+++ RECORDS FOR THIS EXERCISE

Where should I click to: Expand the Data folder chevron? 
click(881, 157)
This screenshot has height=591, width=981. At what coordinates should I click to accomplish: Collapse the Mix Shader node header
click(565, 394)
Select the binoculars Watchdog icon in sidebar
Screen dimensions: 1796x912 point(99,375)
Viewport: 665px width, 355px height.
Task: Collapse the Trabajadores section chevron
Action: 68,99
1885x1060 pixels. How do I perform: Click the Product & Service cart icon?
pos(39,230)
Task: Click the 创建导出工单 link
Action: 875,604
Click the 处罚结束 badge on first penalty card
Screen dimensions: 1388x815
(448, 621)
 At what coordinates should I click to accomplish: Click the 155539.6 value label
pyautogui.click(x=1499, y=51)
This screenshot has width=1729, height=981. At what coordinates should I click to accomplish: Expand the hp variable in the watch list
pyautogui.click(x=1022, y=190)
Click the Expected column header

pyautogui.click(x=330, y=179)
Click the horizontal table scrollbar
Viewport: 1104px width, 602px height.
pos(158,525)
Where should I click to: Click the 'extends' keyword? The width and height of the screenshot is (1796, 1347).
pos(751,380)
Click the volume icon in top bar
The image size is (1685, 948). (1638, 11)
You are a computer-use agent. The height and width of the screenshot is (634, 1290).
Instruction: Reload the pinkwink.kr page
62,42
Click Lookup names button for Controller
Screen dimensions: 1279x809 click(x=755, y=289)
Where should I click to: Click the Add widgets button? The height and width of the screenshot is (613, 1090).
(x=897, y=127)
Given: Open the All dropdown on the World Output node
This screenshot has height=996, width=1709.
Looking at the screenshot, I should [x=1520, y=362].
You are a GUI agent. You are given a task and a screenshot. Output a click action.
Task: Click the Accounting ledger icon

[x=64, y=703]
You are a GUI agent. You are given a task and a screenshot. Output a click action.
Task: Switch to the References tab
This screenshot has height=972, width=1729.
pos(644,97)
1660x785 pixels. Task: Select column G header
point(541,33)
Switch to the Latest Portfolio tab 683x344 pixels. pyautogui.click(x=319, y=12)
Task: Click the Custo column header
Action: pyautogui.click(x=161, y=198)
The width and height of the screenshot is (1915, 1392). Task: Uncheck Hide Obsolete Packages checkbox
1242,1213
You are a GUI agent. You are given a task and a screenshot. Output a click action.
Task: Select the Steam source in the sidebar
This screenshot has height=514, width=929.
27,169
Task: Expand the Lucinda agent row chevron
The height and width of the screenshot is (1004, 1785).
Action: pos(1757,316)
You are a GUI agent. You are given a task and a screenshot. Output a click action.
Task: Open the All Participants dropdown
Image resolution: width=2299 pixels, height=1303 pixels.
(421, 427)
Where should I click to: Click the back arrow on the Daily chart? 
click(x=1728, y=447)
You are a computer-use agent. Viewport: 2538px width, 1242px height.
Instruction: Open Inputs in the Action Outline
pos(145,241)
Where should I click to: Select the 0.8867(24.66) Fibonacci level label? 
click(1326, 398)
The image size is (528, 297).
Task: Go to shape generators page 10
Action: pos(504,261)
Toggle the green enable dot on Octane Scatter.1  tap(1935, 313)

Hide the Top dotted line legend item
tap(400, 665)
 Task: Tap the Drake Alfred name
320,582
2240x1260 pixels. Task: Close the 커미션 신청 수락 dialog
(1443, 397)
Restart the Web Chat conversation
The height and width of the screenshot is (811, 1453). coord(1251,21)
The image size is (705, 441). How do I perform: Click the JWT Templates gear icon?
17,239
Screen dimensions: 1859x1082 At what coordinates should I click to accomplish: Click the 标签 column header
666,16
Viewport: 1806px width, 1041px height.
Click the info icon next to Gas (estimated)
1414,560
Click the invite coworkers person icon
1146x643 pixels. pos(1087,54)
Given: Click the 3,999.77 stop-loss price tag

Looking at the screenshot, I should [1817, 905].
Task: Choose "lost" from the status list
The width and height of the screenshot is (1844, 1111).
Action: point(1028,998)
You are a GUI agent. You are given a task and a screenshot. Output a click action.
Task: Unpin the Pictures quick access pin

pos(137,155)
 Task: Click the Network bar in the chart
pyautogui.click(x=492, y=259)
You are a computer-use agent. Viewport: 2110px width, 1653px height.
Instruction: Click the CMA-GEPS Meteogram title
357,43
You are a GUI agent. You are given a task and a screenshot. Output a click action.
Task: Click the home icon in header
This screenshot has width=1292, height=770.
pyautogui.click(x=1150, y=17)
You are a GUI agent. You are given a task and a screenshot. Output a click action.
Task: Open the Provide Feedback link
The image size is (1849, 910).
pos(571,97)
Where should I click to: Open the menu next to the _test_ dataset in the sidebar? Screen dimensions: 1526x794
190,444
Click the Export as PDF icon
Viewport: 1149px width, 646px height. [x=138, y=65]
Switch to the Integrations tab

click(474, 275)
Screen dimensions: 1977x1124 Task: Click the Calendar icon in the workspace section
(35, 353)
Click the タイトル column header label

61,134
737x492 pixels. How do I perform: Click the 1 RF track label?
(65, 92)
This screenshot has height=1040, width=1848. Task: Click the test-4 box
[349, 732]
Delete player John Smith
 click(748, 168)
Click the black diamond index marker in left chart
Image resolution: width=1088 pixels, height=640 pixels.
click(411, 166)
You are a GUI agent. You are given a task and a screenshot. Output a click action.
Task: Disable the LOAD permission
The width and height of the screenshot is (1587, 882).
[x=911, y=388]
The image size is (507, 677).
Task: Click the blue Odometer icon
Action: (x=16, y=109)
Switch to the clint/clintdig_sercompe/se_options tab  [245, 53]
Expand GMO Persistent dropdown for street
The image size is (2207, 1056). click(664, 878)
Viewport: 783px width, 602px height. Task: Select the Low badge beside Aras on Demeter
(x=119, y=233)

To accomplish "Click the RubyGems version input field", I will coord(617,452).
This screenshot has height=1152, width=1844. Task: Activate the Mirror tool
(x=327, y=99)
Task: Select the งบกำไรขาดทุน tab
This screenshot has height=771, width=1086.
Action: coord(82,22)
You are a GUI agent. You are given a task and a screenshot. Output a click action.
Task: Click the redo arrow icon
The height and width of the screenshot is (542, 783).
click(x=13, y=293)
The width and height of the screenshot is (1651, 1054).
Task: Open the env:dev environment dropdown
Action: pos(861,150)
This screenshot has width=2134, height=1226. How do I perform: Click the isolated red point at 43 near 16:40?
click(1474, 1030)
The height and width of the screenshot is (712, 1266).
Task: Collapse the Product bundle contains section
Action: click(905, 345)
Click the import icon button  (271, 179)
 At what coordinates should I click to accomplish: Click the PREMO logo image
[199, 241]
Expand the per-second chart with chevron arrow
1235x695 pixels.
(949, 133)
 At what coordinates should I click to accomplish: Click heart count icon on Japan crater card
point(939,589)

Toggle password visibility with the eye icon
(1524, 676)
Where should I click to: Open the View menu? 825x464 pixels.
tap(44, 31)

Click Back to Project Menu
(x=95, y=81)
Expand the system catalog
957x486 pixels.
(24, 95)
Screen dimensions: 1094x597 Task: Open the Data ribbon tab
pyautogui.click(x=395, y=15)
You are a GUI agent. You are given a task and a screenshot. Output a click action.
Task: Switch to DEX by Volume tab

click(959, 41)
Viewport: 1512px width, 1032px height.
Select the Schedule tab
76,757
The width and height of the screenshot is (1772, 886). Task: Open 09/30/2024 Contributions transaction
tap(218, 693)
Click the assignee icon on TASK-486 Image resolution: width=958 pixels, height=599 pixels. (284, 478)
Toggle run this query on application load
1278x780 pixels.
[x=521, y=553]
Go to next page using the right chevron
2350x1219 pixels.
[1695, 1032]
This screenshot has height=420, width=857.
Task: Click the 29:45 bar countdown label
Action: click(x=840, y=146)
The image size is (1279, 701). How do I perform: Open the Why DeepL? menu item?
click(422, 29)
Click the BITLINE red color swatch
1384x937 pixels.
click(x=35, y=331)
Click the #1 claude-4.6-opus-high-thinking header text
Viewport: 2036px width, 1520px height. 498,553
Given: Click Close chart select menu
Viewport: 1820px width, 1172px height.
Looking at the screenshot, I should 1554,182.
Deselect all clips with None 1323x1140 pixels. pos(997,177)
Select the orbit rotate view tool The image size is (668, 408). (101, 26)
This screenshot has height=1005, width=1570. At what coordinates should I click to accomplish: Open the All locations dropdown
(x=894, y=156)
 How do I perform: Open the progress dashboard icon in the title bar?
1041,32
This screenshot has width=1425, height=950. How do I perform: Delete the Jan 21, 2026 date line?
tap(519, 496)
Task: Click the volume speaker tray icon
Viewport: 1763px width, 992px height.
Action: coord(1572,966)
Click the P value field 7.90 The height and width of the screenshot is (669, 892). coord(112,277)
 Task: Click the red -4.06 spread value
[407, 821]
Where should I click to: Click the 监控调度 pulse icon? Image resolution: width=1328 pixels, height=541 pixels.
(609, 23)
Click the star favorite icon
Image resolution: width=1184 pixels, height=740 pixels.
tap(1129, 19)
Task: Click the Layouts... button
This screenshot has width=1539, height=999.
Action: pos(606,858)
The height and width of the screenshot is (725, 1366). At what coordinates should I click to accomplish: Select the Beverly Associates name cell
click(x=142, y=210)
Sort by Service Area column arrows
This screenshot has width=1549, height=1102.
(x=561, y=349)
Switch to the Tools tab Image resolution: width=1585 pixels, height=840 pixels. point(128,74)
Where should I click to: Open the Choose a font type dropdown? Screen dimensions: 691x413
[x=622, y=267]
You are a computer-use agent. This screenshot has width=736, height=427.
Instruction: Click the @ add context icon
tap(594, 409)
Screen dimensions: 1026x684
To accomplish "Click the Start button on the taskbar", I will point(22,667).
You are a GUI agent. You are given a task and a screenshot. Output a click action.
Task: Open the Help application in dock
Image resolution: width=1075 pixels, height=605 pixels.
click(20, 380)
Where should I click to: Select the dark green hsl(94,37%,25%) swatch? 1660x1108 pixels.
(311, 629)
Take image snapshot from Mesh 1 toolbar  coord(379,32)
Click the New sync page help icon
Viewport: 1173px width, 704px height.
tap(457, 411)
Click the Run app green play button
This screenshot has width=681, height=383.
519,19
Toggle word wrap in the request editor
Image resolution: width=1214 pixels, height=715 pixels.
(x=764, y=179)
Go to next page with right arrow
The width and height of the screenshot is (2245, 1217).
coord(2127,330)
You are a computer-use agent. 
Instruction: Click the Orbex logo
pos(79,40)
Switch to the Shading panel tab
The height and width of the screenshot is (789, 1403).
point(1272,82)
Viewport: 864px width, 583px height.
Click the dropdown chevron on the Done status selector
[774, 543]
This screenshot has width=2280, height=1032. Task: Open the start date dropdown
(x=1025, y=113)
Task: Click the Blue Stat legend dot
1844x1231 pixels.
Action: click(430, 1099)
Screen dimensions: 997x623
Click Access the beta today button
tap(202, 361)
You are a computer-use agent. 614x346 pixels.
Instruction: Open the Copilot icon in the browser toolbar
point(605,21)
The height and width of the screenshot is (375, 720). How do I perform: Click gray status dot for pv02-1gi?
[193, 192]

++++++

THE TASK — Looking at the entries above, count the lines that hold the string "computer" and reply with the count alone.

RESPONSE AREA — 6